• **What is needed**
Exactly the lines from the one containing "Toggle the browser side panel" through the end of the data, and nothing more, should be retyped; pictures stay out.

►

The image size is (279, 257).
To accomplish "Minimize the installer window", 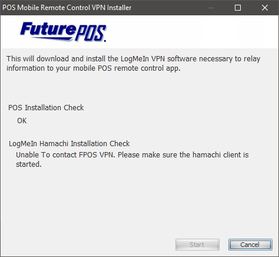I will pyautogui.click(x=211, y=8).
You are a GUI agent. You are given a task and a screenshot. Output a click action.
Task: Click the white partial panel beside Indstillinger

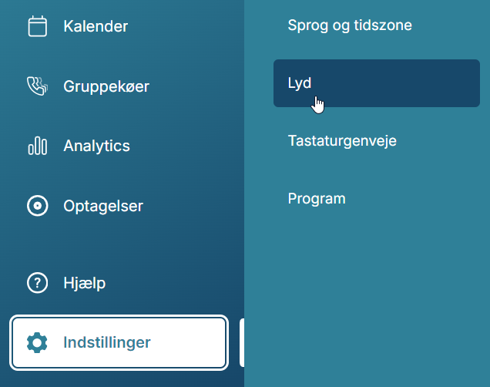pyautogui.click(x=242, y=342)
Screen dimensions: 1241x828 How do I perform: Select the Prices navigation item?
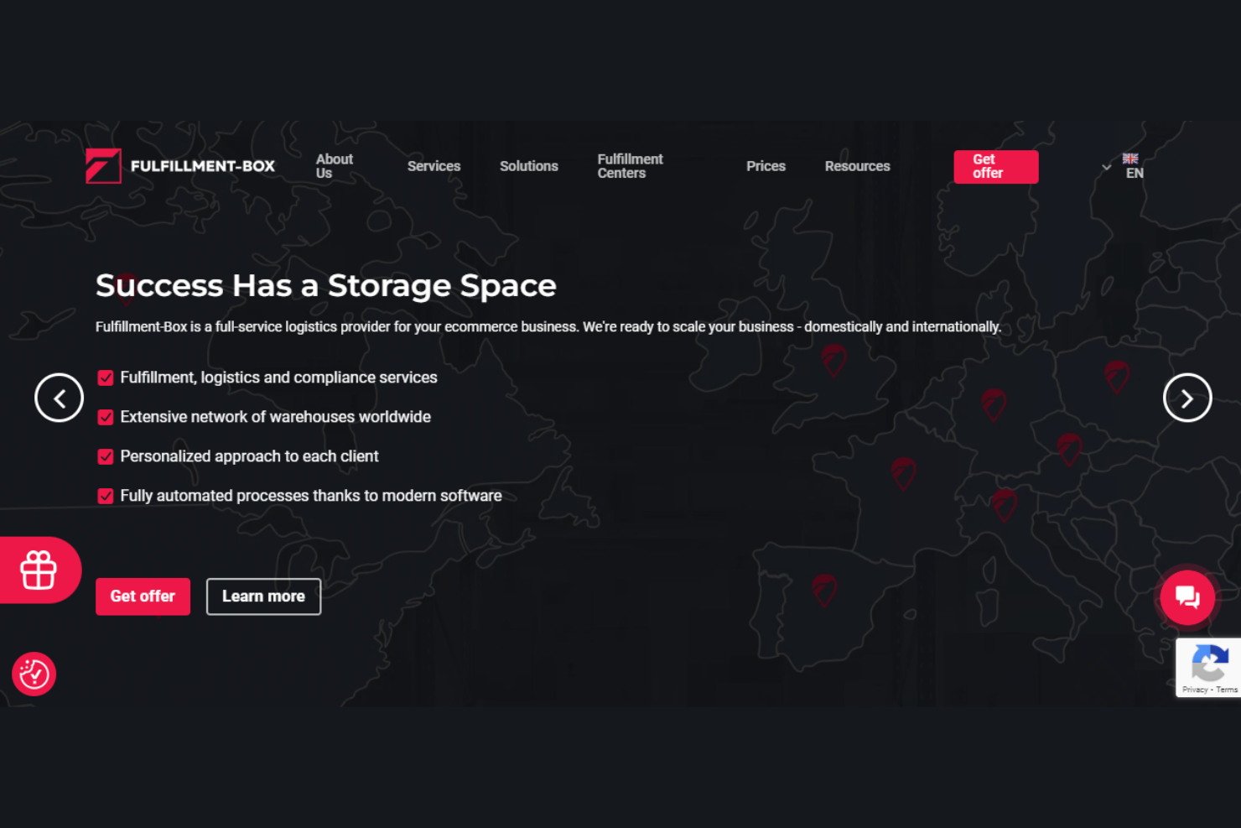point(766,166)
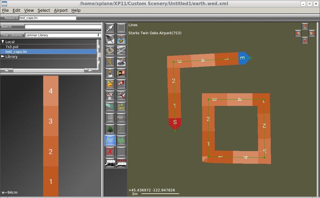
Task: Expand the Library tree group
Action: tap(3, 57)
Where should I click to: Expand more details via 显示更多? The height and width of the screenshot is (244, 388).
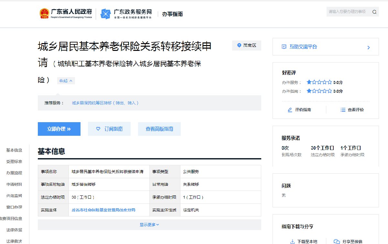pyautogui.click(x=149, y=225)
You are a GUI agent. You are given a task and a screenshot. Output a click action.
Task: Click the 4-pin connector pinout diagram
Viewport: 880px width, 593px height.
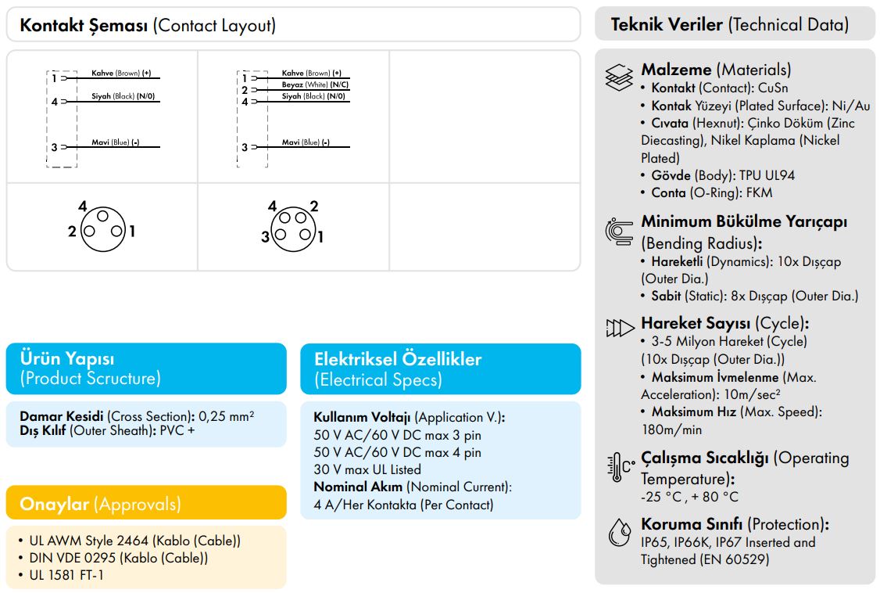pyautogui.click(x=293, y=228)
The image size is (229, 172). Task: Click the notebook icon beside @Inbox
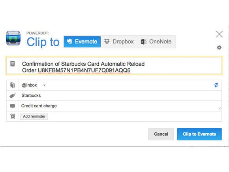coord(13,85)
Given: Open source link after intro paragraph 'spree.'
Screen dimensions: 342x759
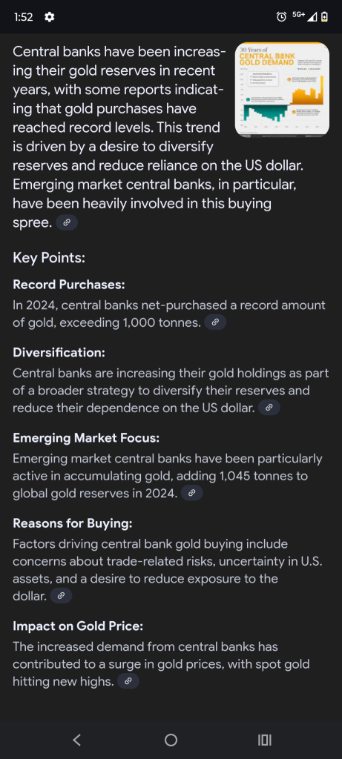Looking at the screenshot, I should [67, 223].
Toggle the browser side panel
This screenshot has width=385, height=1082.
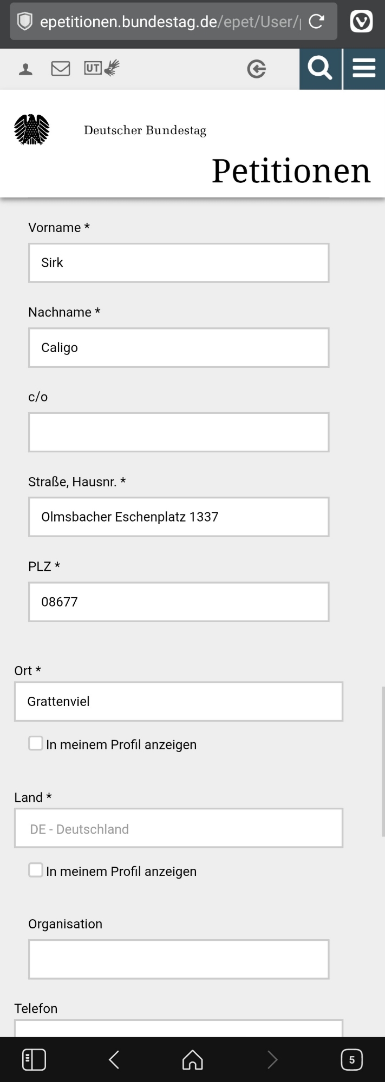tap(34, 1059)
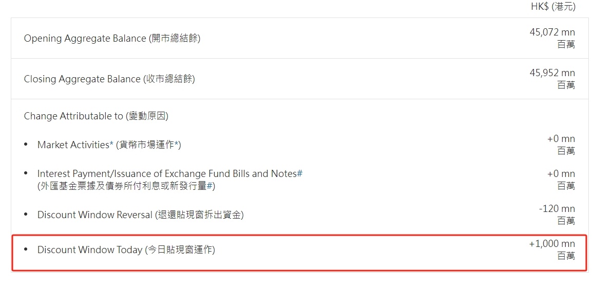Click the +0 mn Interest Payment value
Screen dimensions: 594x284
click(561, 174)
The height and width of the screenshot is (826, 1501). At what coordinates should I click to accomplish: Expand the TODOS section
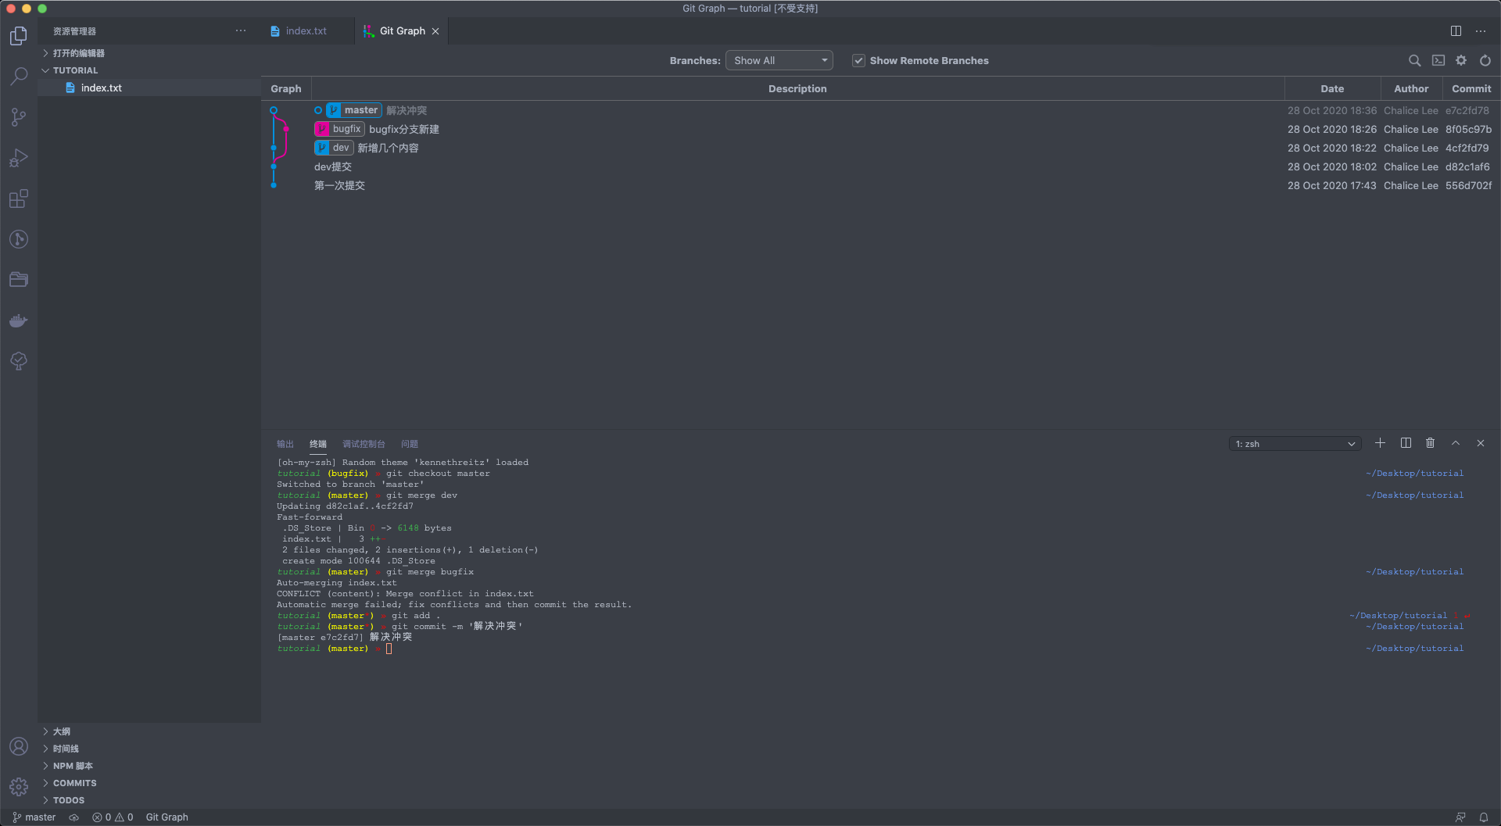coord(69,800)
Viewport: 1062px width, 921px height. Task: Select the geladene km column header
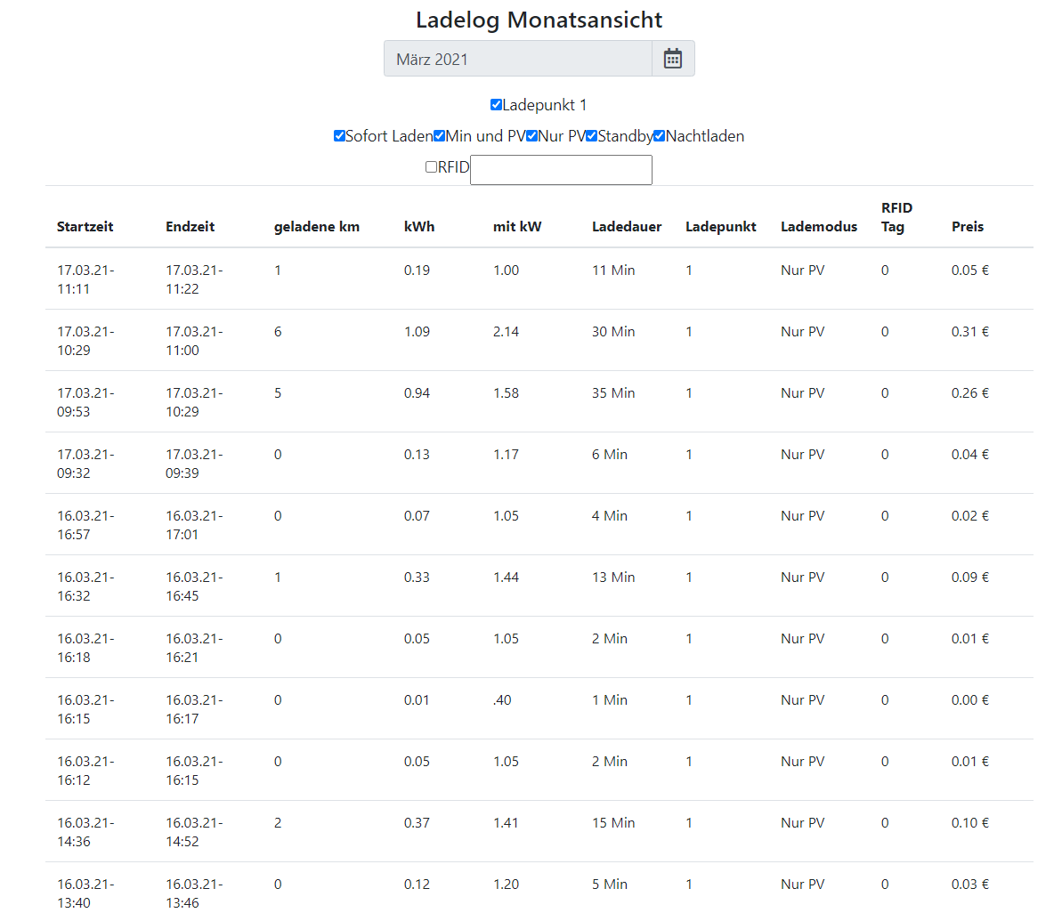317,227
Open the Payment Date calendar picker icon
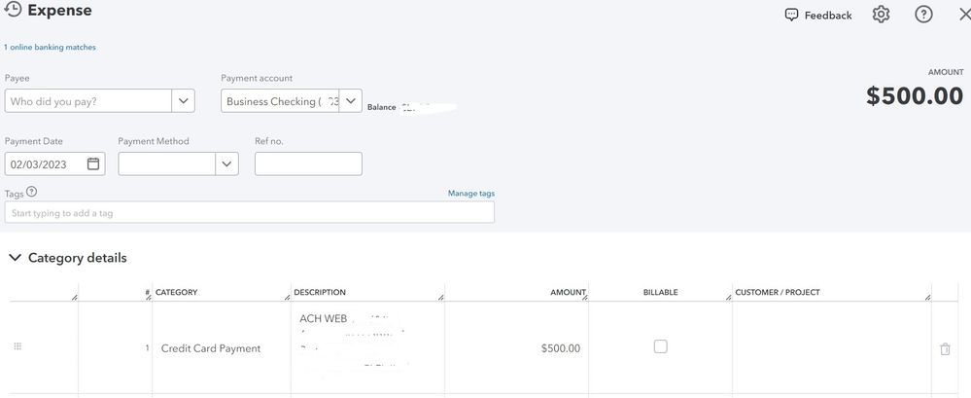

◄

• **Answer to this task**
Toggle the browser side panel
This screenshot has width=385, height=1082.
tap(34, 1059)
Click the +0 mn Interest Payment value
Screen dimensions: 594x284
click(561, 174)
The height and width of the screenshot is (826, 1501). At what coordinates should I click to accomplish: Expand the TODOS section
coord(69,800)
Viewport: 1062px width, 921px height. Task: Select the geladene km column header
317,227
Open the Payment Date calendar picker icon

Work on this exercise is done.